Problem to work on:
Every line below that holds the string "computer" should be copied.

Information:
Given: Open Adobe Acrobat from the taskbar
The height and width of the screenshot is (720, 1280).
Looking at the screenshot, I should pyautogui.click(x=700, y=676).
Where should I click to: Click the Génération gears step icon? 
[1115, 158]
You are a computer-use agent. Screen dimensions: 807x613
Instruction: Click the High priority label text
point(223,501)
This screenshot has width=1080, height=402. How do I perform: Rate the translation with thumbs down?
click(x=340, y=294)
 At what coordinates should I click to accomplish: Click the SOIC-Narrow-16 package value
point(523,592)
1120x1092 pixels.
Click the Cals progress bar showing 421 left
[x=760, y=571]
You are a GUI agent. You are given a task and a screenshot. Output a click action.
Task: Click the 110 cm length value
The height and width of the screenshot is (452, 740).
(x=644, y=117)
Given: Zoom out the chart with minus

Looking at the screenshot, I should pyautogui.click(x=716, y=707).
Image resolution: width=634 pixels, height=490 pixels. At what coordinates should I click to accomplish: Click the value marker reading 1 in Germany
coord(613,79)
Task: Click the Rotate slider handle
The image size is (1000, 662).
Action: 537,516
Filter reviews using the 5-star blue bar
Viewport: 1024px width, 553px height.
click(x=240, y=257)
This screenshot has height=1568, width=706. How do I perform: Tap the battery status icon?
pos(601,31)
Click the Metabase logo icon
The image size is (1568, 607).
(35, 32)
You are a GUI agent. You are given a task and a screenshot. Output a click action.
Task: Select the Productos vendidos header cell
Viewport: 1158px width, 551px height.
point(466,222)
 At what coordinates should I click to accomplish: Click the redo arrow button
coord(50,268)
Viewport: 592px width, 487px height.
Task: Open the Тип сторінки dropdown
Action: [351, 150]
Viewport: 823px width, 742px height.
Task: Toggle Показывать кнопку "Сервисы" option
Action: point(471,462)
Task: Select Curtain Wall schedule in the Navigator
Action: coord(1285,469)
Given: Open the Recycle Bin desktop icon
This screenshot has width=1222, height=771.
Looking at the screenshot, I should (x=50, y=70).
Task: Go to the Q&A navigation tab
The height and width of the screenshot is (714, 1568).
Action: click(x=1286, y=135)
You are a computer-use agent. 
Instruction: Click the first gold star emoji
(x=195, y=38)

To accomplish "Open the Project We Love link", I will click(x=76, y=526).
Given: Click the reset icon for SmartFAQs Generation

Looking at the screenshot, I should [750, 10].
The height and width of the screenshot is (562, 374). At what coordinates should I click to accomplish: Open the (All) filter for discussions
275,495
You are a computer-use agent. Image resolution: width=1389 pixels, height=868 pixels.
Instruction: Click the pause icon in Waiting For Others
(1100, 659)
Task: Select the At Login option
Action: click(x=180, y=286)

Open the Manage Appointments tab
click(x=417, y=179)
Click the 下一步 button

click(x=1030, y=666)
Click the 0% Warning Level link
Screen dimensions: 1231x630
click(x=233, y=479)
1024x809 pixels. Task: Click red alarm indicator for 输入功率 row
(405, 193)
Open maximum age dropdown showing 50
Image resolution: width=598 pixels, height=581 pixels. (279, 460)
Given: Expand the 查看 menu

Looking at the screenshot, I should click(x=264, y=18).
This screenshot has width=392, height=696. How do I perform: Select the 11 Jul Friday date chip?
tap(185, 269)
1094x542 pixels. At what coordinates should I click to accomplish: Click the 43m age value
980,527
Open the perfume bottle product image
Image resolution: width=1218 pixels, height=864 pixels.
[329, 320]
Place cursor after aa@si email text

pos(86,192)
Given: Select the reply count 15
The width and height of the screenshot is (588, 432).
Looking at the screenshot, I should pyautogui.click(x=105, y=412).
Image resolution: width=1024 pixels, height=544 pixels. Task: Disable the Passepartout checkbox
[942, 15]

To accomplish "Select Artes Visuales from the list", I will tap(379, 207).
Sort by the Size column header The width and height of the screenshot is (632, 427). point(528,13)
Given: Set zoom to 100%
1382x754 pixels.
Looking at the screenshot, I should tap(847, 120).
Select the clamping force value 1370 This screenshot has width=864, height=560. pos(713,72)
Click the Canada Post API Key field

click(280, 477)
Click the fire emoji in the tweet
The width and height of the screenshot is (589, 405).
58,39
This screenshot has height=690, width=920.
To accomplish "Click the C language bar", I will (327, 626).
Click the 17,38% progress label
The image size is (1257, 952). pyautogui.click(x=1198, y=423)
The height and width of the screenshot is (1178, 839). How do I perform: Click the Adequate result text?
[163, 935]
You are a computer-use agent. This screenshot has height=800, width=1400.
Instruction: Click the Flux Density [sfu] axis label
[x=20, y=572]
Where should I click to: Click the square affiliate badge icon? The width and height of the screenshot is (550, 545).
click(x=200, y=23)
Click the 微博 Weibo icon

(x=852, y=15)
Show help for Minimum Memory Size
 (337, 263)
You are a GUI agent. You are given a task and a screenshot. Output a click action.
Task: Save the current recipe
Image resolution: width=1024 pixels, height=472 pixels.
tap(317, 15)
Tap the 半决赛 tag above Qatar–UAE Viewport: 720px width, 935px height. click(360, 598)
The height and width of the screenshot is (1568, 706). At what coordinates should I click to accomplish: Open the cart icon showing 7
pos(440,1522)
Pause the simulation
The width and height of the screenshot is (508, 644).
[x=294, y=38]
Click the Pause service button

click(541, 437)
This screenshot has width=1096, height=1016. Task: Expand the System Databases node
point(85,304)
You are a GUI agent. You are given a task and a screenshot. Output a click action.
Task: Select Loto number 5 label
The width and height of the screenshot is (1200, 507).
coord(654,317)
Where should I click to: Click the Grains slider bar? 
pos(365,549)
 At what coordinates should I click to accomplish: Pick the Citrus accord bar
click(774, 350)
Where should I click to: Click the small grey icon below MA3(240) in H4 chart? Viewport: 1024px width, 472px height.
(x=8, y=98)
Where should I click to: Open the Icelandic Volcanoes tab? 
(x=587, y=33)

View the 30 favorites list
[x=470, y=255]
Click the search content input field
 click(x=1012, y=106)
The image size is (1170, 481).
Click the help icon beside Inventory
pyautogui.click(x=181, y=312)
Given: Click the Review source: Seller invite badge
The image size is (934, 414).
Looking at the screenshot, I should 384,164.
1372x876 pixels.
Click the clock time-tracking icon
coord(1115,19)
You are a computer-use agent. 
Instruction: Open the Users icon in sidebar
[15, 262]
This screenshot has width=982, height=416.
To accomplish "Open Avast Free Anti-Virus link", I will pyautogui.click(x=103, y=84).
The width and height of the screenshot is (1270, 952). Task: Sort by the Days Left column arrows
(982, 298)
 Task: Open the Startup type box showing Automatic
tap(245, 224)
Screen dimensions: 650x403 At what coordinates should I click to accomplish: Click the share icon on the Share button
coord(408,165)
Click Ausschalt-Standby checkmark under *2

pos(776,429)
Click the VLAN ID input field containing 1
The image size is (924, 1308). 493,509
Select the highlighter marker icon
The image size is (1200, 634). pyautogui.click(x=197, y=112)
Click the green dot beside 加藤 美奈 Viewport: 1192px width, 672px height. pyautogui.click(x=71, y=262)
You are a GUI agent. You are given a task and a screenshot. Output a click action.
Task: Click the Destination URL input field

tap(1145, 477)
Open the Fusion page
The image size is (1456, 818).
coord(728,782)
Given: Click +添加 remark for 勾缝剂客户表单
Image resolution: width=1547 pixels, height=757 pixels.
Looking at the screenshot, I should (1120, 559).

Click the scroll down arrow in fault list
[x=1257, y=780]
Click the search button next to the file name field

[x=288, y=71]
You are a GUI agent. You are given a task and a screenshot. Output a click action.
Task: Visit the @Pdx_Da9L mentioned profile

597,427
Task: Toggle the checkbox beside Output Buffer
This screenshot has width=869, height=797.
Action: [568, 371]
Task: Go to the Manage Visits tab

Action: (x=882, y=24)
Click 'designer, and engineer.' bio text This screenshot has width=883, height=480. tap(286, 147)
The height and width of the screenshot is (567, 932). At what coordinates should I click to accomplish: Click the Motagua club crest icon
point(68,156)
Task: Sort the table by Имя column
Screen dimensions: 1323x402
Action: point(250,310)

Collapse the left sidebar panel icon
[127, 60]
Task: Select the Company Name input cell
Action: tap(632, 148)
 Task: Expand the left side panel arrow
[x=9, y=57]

Reply:
You are a computer-use agent. Screen dimensions: 807x613
You are a computer-use agent. 
You are a computer-use agent. Image resolution: width=1389 pixels, height=868 pixels.
You are a computer-use agent. This screenshot has height=800, width=1400.
You are a computer-use agent. 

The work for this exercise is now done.